Extrait à lire:
Dans cette situation, il est possible que la valeur totale des quatre unités soit plus élevée que celle du quadruplex, ce qui serait avantageux. Mais face à cet avantage, il y a toutefois eu des situations où les autorités fiscales ont tenté de bénéficier d’une partie de l’impôt comme revenu d’entreprise, mais règle générale, cette position est peu défendable pour les autorités devant les tribunaux.
Exemple 3 — Vente de fractions indivises à un ou plusieurs acheteurs sur deux années
Troisièmement, il est encore possible d’améliorer la situation initiale en vendant l’immeuble au même acheteur ou à plusieurs acheteurs sur deux années d’imposition. Par exemple, un couple désire acquérir le quadruplex. Il est alors possible de faire en sorte que Madame en acquière la moitié indivise le 31 décembre 2021 et que Monsieur en acquière l’autre moitié indivise le 1er janvier 2022 (ou vice versa pour Madame et Monsieur). Dans cette situation, l’impôt sur le gain en capital à payer est de 120 286 $ (selon les seuils de 2021) pour un impôt total de 240 572 $ (253 549 $ - 240 572 $ = 12 977 $) attribuable au gain en capital et donc une économie totale d’environ 13 000 $ par rapport au scénario sans planification.

Description de la tâche: Rédigez la suite de l'extrait sur l'imposition de la vente du quadruplex, en commençant juste après sa dernière phrase.

Enregistrements du jeu de données
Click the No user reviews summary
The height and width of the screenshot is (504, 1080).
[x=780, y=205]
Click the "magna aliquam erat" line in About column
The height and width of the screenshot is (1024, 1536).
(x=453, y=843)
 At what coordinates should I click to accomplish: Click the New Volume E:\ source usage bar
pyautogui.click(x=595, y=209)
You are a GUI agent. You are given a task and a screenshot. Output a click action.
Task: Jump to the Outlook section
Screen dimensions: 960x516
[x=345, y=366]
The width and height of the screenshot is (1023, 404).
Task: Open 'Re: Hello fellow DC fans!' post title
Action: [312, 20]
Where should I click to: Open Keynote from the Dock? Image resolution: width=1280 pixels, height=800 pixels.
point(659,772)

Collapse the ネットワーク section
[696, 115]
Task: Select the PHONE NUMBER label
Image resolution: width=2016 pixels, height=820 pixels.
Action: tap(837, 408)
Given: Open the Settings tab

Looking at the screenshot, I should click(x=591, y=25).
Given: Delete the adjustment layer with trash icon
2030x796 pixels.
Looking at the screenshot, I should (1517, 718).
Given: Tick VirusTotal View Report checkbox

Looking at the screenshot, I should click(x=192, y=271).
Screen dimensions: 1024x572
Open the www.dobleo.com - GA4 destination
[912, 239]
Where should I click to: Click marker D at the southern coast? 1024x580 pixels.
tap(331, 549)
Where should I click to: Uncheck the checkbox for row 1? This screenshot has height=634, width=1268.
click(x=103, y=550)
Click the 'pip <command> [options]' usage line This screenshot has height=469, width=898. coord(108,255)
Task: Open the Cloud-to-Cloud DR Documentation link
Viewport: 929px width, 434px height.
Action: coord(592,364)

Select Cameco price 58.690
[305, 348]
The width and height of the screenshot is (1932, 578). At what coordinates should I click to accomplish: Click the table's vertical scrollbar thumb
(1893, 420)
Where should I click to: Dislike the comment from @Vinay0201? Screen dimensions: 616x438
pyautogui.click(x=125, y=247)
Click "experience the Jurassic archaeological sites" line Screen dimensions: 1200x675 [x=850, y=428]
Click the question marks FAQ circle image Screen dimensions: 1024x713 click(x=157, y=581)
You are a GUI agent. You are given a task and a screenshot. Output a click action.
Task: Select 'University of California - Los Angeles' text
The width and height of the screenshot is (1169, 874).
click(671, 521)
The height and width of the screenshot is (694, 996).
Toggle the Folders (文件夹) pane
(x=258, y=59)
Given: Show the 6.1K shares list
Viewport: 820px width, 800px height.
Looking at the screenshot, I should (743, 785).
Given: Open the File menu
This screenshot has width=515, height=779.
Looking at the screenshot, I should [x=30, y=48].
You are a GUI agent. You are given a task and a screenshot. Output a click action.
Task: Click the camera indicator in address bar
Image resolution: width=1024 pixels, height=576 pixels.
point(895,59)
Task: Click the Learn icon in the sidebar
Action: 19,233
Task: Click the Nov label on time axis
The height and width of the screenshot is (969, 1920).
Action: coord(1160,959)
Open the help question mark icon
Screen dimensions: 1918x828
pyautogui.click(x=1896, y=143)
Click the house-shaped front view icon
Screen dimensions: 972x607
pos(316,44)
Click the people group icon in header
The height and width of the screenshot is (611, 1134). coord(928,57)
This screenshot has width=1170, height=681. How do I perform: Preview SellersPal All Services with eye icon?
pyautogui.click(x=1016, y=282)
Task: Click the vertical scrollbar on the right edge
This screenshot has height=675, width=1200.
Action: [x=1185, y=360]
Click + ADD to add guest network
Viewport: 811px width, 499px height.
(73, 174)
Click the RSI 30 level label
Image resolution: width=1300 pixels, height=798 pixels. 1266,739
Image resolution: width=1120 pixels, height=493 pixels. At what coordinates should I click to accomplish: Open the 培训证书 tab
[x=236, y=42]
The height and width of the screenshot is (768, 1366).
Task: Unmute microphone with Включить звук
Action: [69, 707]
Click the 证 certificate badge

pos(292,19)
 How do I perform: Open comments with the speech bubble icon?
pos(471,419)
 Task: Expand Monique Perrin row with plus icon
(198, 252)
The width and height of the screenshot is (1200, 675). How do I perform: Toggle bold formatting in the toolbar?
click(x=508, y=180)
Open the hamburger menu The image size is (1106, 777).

Réponse:
Analyse des résultats pour les trois exemples
Ces planifications fiscales ont un effet relativement limité en termes monétaires (nos exemples les chiffrent entre 13 000 $ et 40 500 $). Le premier exemple, vient avec un étalement sur cinq ans et une économie d’impôt d’à peine plus de 40 000 $ sur le gain en capital. Le deuxième exemple peut sembler plus intéressant vu la plus-value possible sur les unités dont la vente est retardée, mais là encore, les économies d’impôts sont relativement limitées et les frais à encourir sont différents. Le troisième exemple complique la vie des acheteurs pour une économie de seulement 13 000 $, ce qui fera en sorte qu’il en découragera certains d’utiliser cette planification.
Le seuil d’imposition le plus élevé au Québec est à 216 511 $. Cela semble offrir un beau potentiel de fractionnement, puisqu’à partir de ce niveau, le taux d’imposition est de 53,305 % (le taux marginal maximal). Toutefois, à partir d’un seuil de 109 755 $, le taux d’imposition est déjà rendu à 47,460 %. À ce niveau, la progressivité des taux est limitée. Ceci fait en sorte que la cagnotte résultant de ces planifications fiscales est plutôt limitée. La valeur d’une opération de fractionnement en présence d’un revenu de base, autre que le gain en capital, perd de son impact.
L’écart entre un revenu taxé au taux marginal maximal et un revenu taxé aux taux progressif (à partir d’un revenu de zéro) est en fait d’environ 27 000 $ lorsque le montant personnel de base est tenu en compte.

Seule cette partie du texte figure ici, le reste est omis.